Data_Sheet_1_High Gamma and Beta Temporal Interference Stimulation in the Human Motor Cortex Improves Motor Functions.PDF
Background: Temporal interference (TI) stimulation is a new technique of non-invasive brain stimulation. Envelope-modulated waveforms with two high-frequency carriers can activate neurons in target brain regions without stimulating the overlying cortex, which has been validated in mouse brains. However, whether TI stimulation can work on the human brain has not been elucidated.
Objective: To assess the effectiveness of the envelope-modulated waveform of TI stimulation on the human primary motor cortex (M1).
Methods: Participants attended three sessions of 30-min TI stimulation during a random reaction time task (RRTT) or a serial reaction time task (SRTT). Motor cortex excitability was measured before and after TI stimulation.
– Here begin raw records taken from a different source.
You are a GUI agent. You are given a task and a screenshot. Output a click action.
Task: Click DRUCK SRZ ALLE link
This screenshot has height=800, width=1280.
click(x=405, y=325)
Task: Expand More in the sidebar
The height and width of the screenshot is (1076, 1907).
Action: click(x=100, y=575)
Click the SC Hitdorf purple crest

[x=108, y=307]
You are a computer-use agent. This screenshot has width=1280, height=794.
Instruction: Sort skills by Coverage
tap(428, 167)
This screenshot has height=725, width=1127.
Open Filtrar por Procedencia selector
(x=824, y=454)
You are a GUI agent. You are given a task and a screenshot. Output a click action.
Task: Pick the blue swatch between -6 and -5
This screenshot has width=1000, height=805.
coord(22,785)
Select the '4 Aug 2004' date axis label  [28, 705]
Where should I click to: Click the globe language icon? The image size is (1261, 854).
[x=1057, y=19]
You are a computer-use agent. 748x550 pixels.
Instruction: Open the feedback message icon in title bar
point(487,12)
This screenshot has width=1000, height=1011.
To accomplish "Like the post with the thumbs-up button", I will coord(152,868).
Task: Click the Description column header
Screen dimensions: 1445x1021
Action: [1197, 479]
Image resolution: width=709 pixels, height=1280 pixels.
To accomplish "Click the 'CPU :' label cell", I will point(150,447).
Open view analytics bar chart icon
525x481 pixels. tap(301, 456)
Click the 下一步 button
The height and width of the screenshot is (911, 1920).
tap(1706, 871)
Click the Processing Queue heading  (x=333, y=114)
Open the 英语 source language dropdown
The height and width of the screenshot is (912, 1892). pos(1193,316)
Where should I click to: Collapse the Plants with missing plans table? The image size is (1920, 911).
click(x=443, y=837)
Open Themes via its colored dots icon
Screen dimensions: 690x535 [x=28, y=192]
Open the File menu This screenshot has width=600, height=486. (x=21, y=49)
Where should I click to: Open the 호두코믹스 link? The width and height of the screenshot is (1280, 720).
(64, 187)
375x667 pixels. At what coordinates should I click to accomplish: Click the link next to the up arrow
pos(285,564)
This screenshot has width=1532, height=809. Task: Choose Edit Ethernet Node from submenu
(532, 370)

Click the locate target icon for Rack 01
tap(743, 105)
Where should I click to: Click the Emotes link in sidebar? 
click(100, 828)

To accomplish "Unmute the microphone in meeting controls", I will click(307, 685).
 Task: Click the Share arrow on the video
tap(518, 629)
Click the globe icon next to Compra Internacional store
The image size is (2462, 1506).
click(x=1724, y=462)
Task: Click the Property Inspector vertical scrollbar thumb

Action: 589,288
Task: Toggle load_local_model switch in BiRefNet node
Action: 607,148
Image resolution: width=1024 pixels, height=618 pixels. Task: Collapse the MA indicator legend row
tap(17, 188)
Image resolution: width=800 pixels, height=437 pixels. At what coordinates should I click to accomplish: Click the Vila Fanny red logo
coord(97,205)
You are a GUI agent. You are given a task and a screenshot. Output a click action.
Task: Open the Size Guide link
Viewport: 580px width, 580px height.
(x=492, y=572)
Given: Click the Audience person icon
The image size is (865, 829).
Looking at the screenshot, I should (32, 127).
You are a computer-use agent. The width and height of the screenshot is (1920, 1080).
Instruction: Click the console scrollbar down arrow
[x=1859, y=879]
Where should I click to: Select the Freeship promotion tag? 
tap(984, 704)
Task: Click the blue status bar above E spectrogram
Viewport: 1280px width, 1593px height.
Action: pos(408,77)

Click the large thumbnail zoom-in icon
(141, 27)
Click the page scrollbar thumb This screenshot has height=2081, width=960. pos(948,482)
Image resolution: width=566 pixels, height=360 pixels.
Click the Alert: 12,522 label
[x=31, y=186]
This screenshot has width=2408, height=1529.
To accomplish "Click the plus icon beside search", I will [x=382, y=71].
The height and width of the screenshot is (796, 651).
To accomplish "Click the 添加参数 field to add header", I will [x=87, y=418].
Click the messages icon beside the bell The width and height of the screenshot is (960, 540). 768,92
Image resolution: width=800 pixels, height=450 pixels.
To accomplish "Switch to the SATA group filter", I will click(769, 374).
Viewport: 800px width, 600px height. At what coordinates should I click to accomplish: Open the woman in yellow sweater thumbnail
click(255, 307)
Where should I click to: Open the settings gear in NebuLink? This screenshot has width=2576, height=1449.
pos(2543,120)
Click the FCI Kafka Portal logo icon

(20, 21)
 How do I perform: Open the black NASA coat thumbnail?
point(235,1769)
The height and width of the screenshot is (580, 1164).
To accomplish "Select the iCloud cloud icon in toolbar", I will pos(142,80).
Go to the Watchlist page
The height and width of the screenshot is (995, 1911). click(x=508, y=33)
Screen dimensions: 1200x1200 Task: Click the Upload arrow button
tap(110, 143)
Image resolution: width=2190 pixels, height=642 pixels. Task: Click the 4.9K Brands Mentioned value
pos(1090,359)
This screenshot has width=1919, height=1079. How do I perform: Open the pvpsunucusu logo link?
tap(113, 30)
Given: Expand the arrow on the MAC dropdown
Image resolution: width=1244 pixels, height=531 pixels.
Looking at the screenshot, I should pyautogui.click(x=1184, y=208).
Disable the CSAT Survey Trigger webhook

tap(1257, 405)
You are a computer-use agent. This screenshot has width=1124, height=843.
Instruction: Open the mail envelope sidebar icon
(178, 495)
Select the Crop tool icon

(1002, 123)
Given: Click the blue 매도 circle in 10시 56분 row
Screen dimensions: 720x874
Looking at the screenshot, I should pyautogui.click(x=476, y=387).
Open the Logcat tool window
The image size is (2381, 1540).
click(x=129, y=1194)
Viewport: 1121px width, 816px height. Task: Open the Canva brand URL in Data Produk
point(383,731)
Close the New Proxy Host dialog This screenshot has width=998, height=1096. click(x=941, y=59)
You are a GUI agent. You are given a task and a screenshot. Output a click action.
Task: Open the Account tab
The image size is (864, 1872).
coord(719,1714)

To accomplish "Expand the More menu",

Results: In the RRTT experiment, only 70 Hz TI stimulation had a promoting effect on the reaction time (RT) performance and excitability of the motor cortex compared to sham stimulation. Meanwhile, compared with the sham condition, only 20 Hz TI stimulation significantly facilitated motor learning in the SRTT experiment, which was significantly positively correlated with the increase in motor evoked potential.
Conclusion: These results indicate that the envelope-modulated waveform of TI stimulation has a significant promoting effect on human motor functions, experimentally suggesting the effectiveness of TI stimulation in humans for the first time and paving the way for further explorations.